United Kingdom

Friday, July 4, 2014


                                   



Hi I love traveling alone and I want to do this forever.

I think I will.

When I arrived in London, I was overwhelmed. Overwhelmed and alone. I flew in not only on a friday the 13th, but on a full moon as well. My flight from Wichita to Chicago went relatively smooth- only twenty minutes late. My second flight from Chicago to New York was nearly six hours late because of some biblical storm in NYC. When we finally arrived at JFK airport, we circled until we were out of fuel because everything was so backed up. When we touched down, we waited thirty minutes on our landed plane to park at the terminal. Then we were legitimately locked in our gate's hallway for ten minutes. The power on my third flight from NYC to London went out and that might have been the scariest bit of my trip. My luggage was lost for two days and I was in my own daze.

EVERYTHING WENT UP FROM THERE

I've never felt more in sync with my brain. It's fun to test my limits. I've met the most interesting people, I've navigated cities all by my lonesome, and I've learned more about myself in the past few weeks than I have in my entire existence. I don't really have many pictures of London which is odd because I was there for actually ever. Pictures and even words have been so secondary lately. There is no way I can do any sort of justice to this planet, so I kind of just decided to live it.

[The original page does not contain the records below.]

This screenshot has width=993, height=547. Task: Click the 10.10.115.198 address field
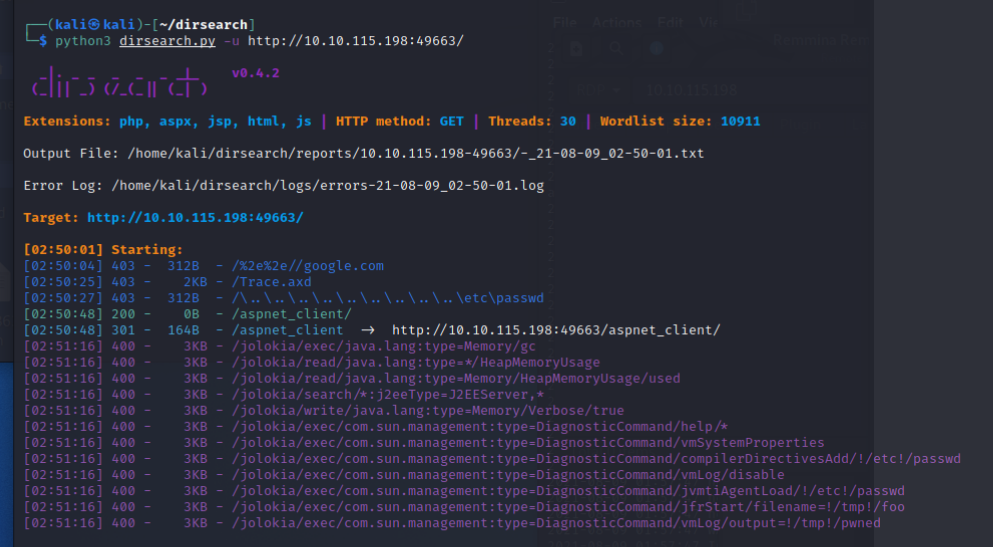690,89
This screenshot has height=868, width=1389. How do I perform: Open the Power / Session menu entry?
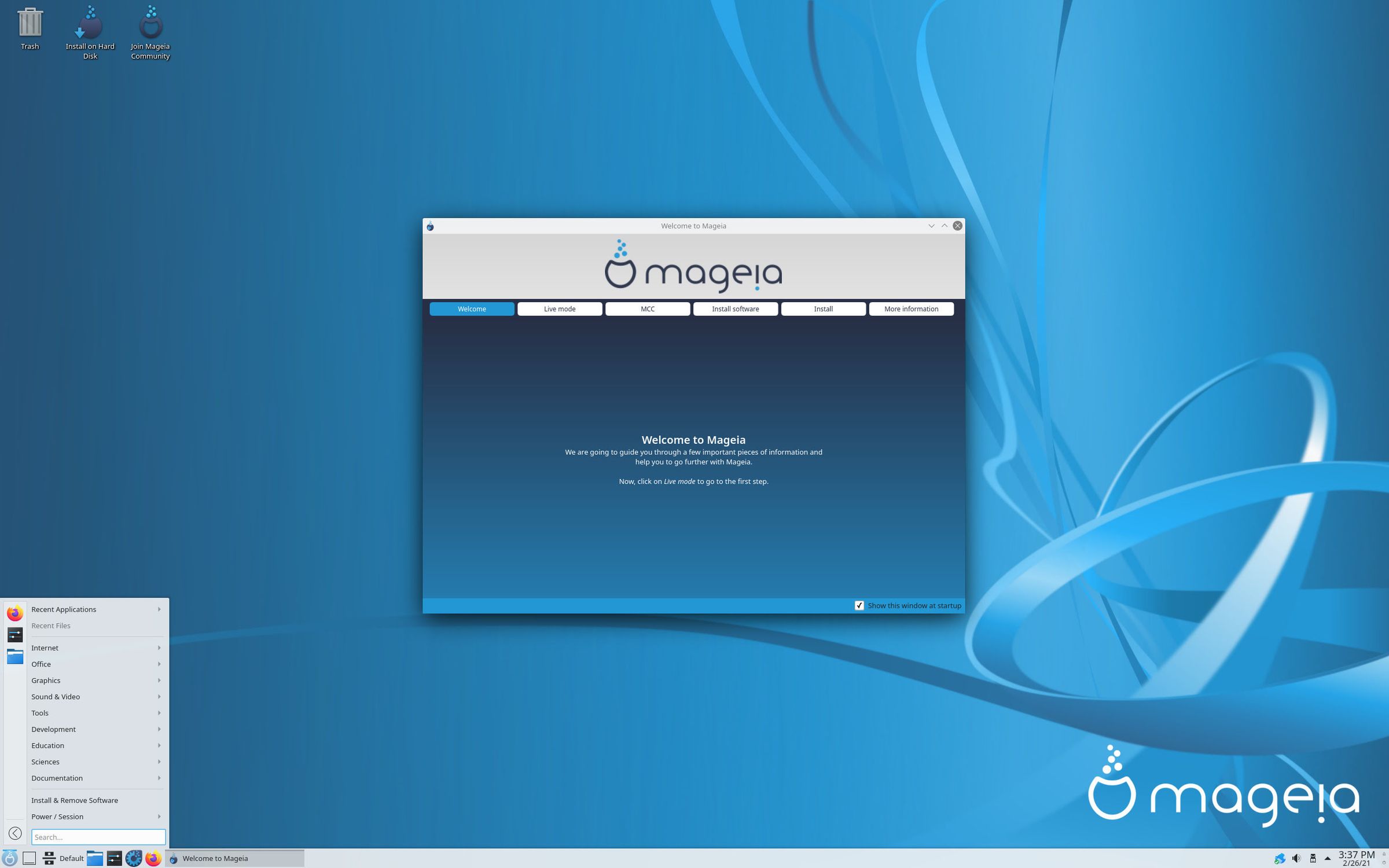tap(57, 816)
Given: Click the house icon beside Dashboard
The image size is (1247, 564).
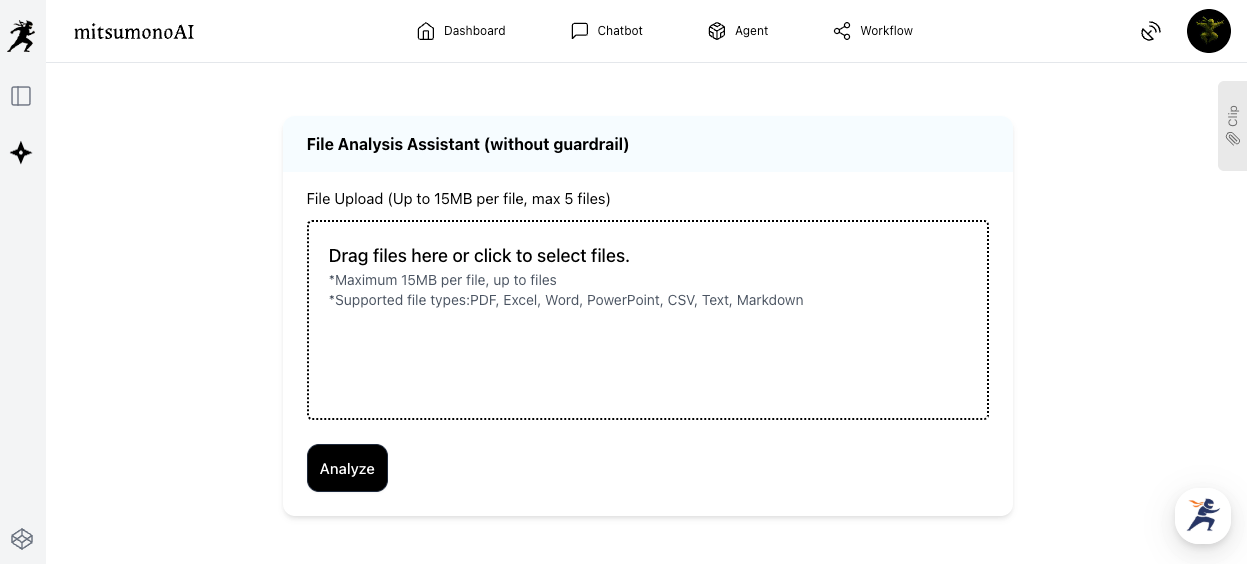Looking at the screenshot, I should (x=426, y=31).

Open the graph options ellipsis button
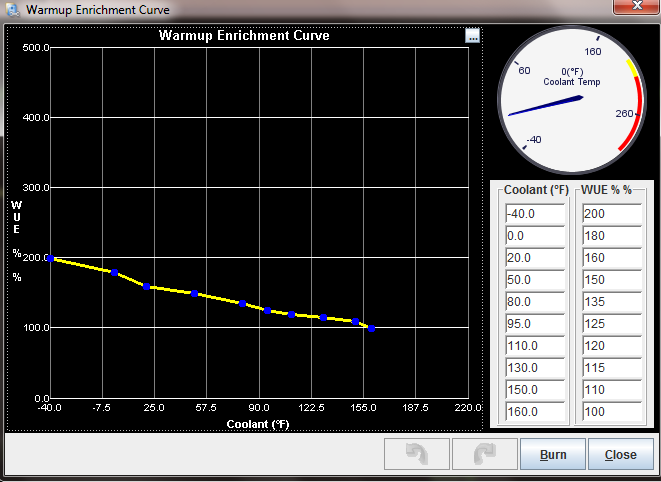(x=473, y=36)
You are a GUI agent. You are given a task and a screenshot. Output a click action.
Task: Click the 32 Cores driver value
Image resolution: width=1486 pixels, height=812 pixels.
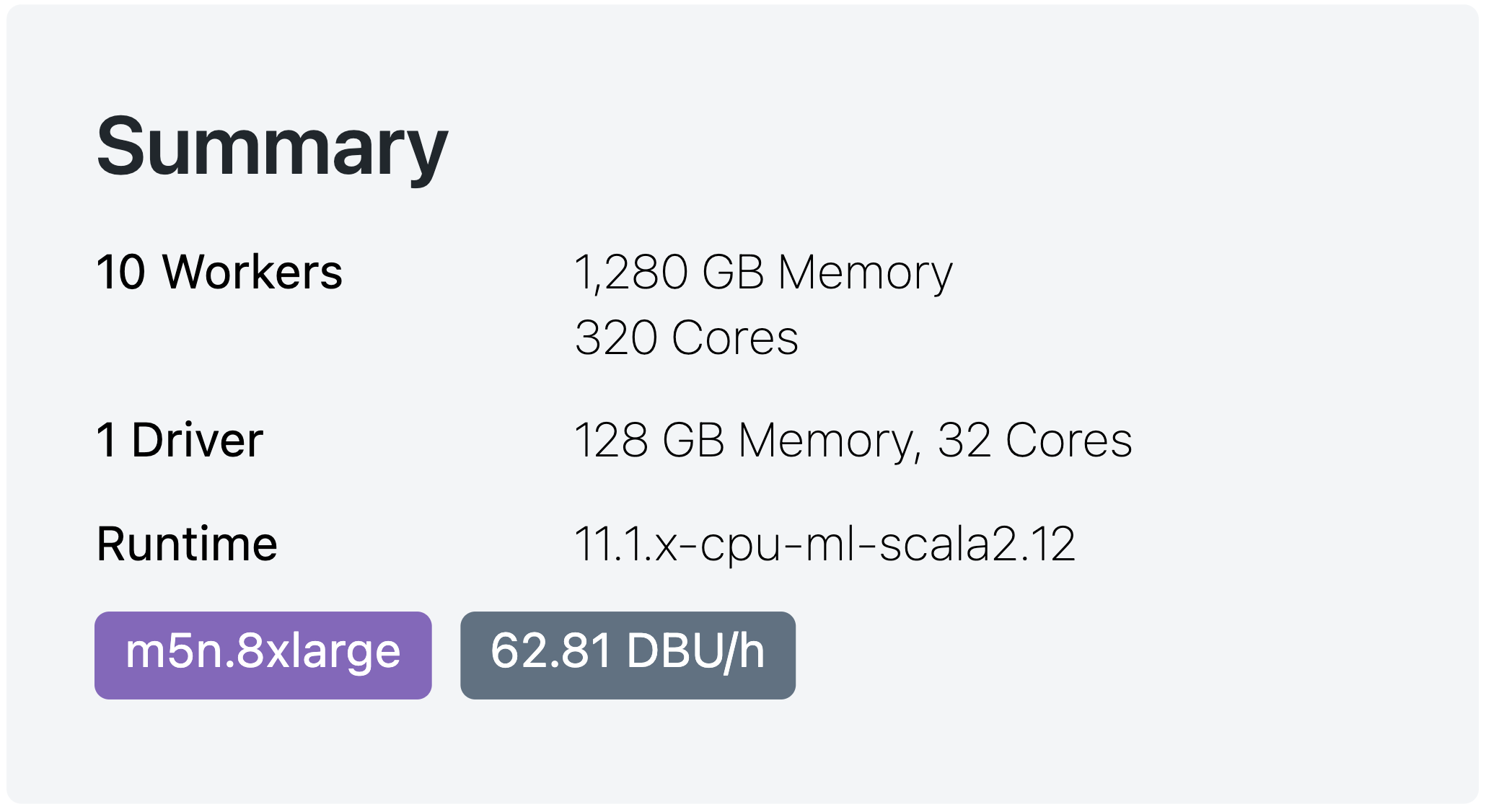click(1035, 440)
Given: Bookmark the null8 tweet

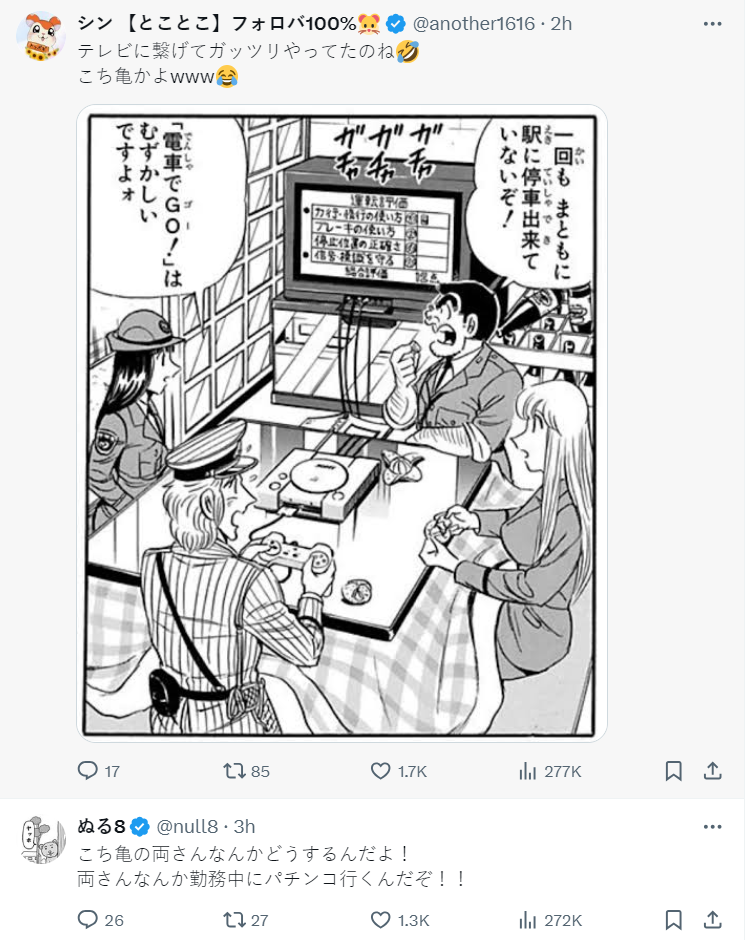Looking at the screenshot, I should click(x=673, y=920).
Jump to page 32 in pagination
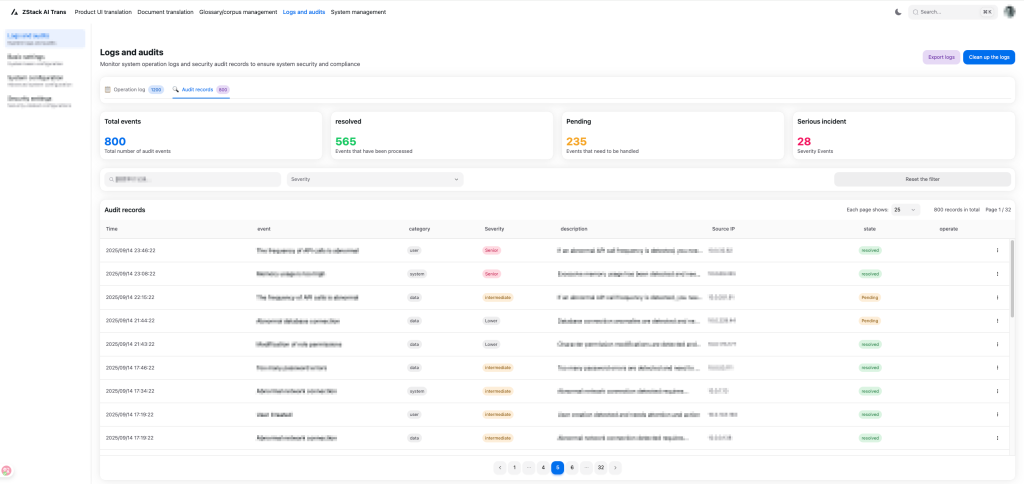The image size is (1024, 484). [600, 467]
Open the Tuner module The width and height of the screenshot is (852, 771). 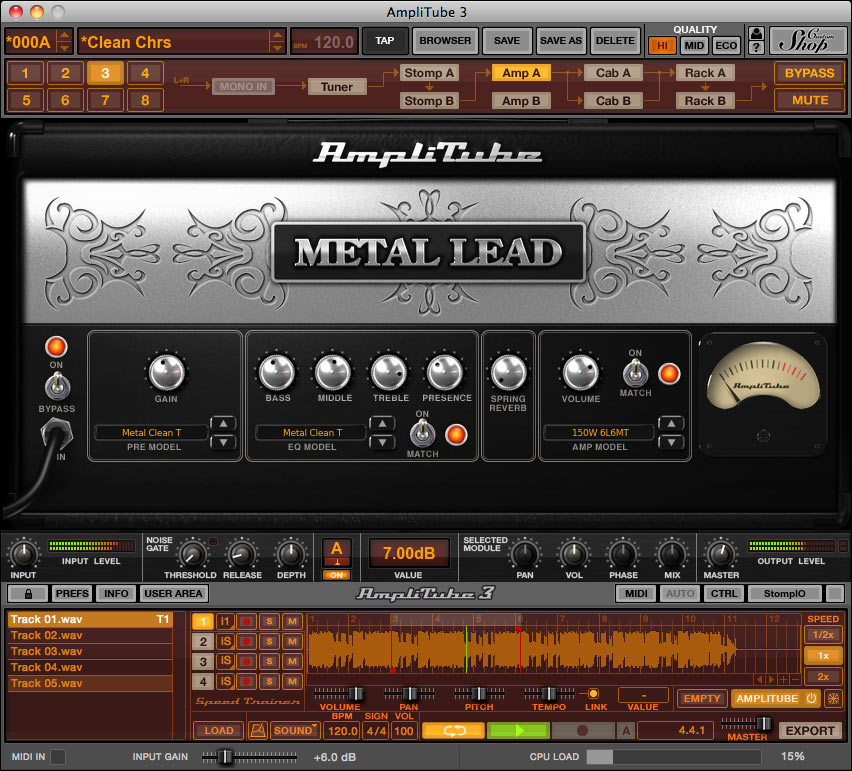(337, 87)
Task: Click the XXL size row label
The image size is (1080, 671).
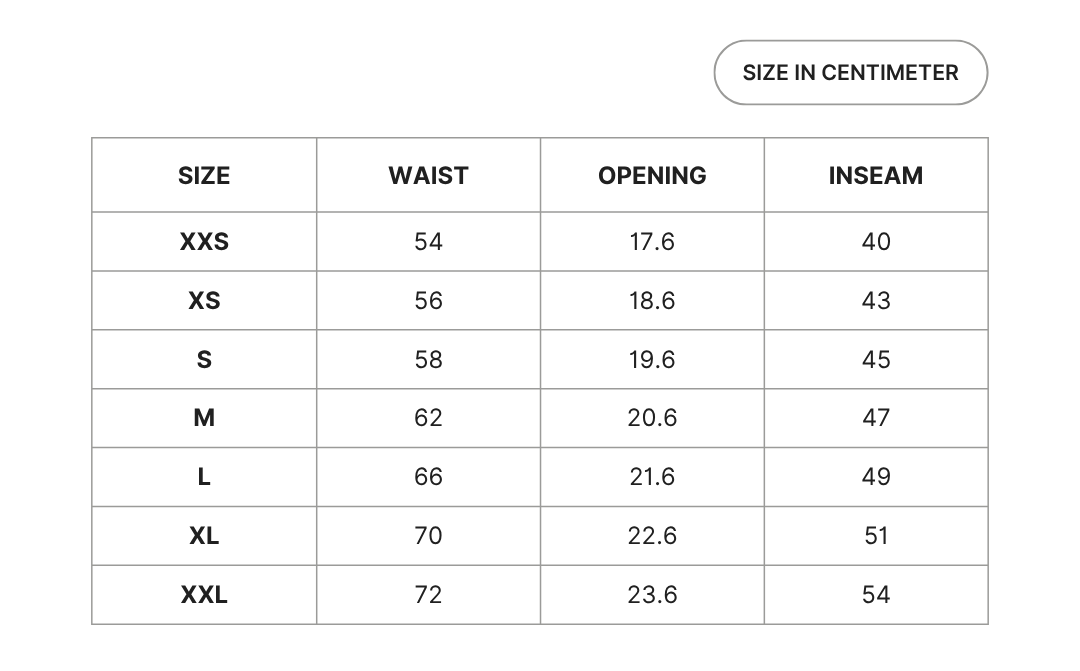Action: click(x=204, y=595)
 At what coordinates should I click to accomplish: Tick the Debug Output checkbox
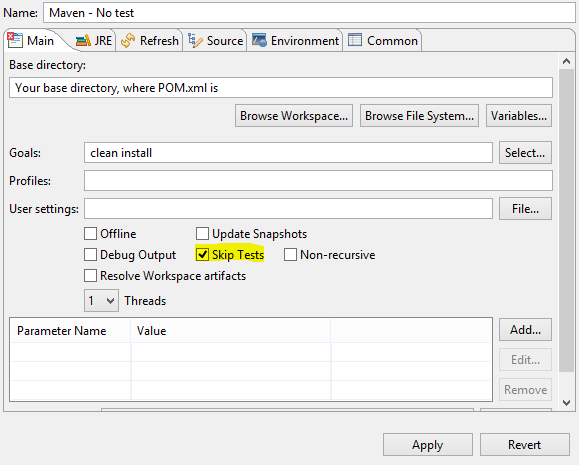[x=90, y=254]
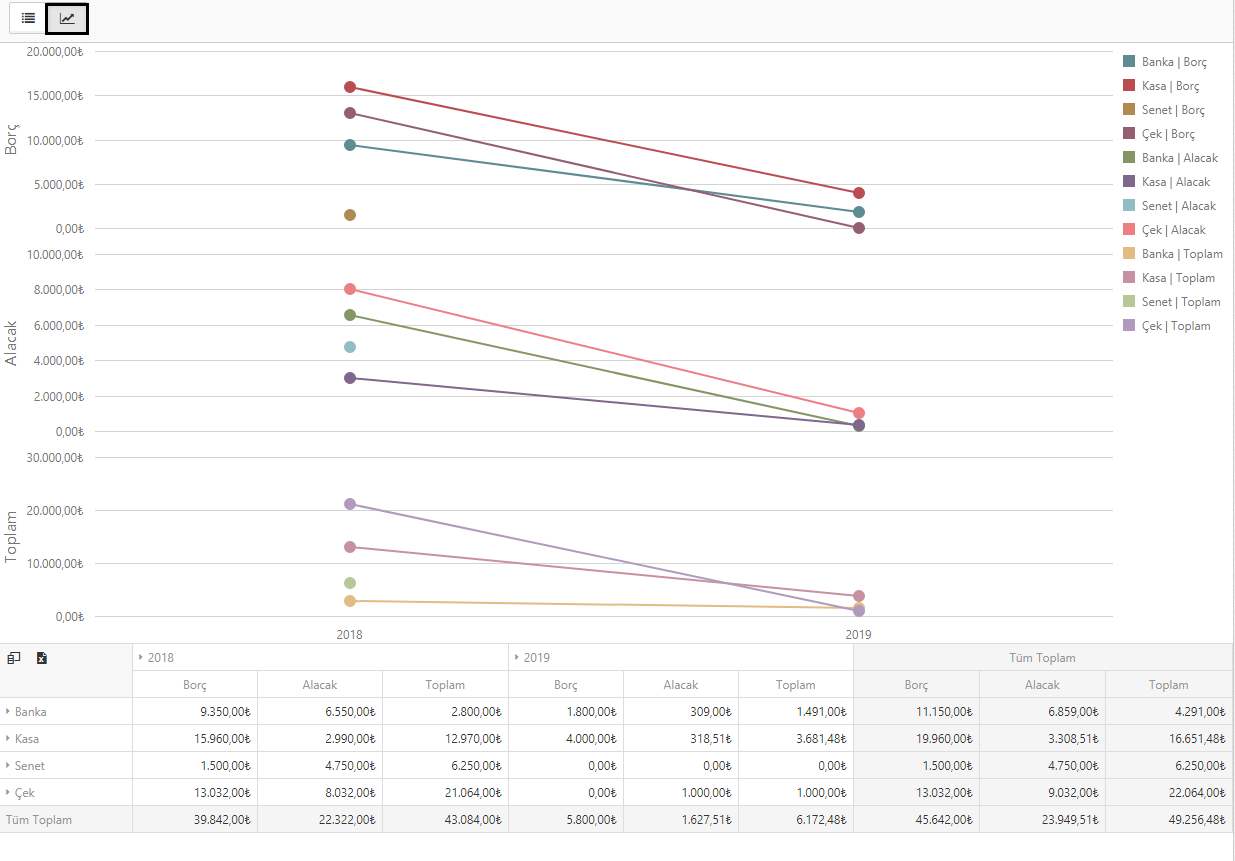Click the Tüm Toplam column header
The width and height of the screenshot is (1235, 861).
point(1042,658)
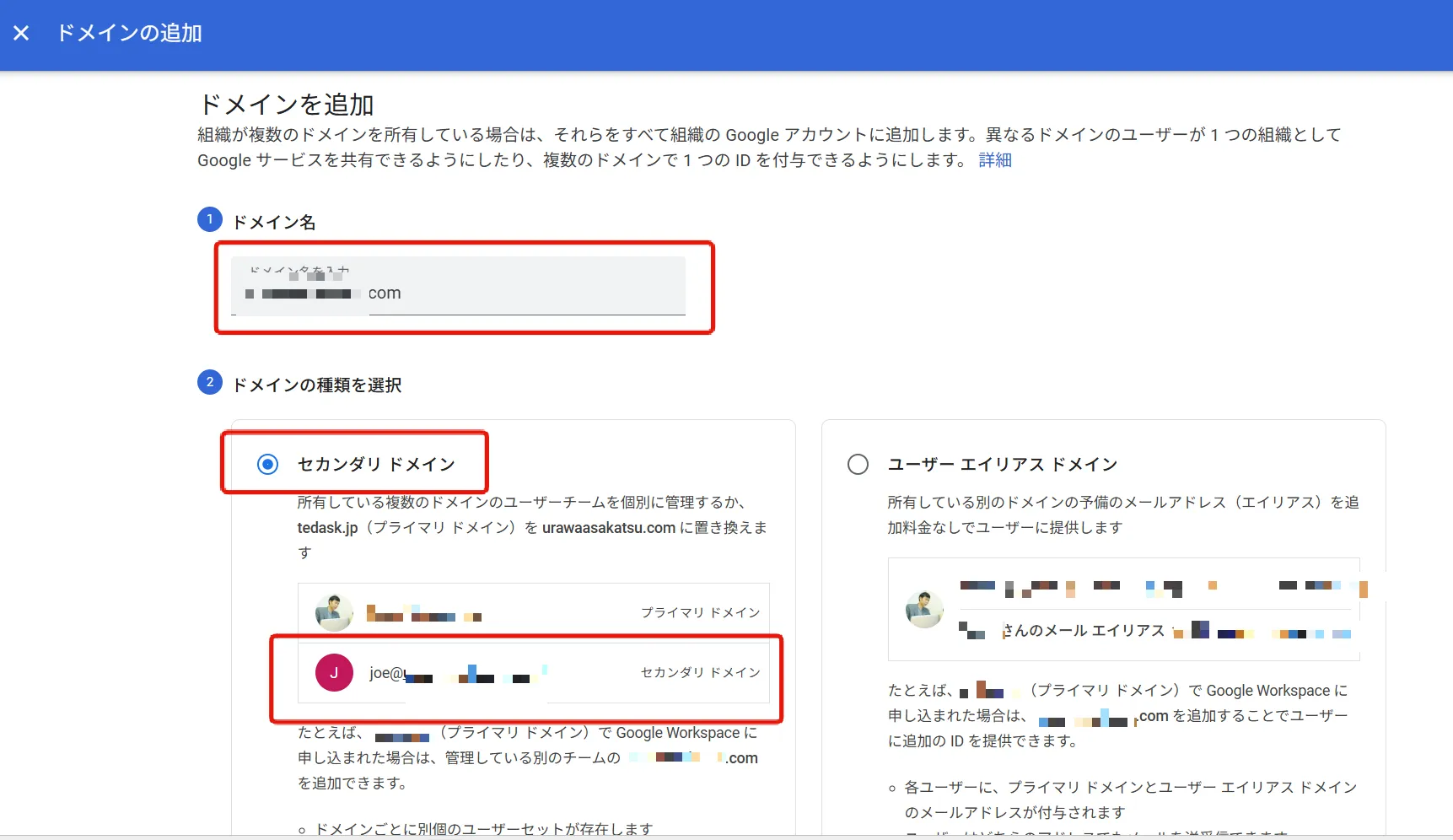Screen dimensions: 1453x840
Task: Click the step 2 number badge
Action: [210, 382]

I met up with one of my friend's from back home friends. Who lives in Georgia and happened to be in London at the same time as me. We did touristy things and ate weird foods and I like her. I made so many lovely friends in London, but it was nice to get away from the speedy city of London for a few hours and make my way to Bath, which I'm still lusting over. That's a city I would live in. I specifically love all of the parks. Everyone just straight up chills wherever- reading, drinking, talking, being. It's nice to see that kind of relaxation. (update: Bath didn't compare to Amsterdam)

I visited the Roman Baths- which were being emptied and cleaned (lol what?!) Aside from the fact that the Romans were architectural geniuses and the baths still function properly twenty centuries in the future, the part that intrigued me the most was that they thought the hot springs were the gods and the goddesses, so of course they bathed to heal and socialize, but they also wrote lists of wrong doers, saying things like "Kurt stole two silver coins from me. He deserves to be without a mind and a tongue" and they threw these comments in the hot spring in order to get the gods attention. Some were just lists of names. A hit list for the gods? Like high school only in the first century. They actually had a preserved skeleton of a Roman who lived in Bath, which intrigued me because hello, anatomy and bones and all things odd.

I miss my family. I've never been away from them for this long. I miss my kitten. She isn't a kitten anymore. I miss my bed. I miss being able to be naked whenever I want. I miss peanut butter. I miss constants. But I'll miss this. I've never felt more present. Everything from "home" has melted away. Every problem, every boy seems irrelevant. I don't know how to small talk anymore. I don't know what I'll tell people about this trip. This journey has forced me to face myself and to reevaluate absolutely everything from what I'll do for the rest of my summer to what I'll do for the rest of my life.

I have all of these stories that I don't even feel like sharing with anyone. I know. The people I was with know. That's enough. 

Even this general post feels odd. I couldn't begin to describe any specifics to anyone but my journal if I tried.

I know I'm posting this from Paris on Independence Day, and that's weird. I've never not seen fireworks on the fourth of July, but honestly I've never felt more independent. I wanted my life to change and it has. I wanted to feel and I have. I'm not even two decades into this world and I've done done things that dying humans wish they would have had the courage to do at 18 or 20 or even 90, and I'm at peace.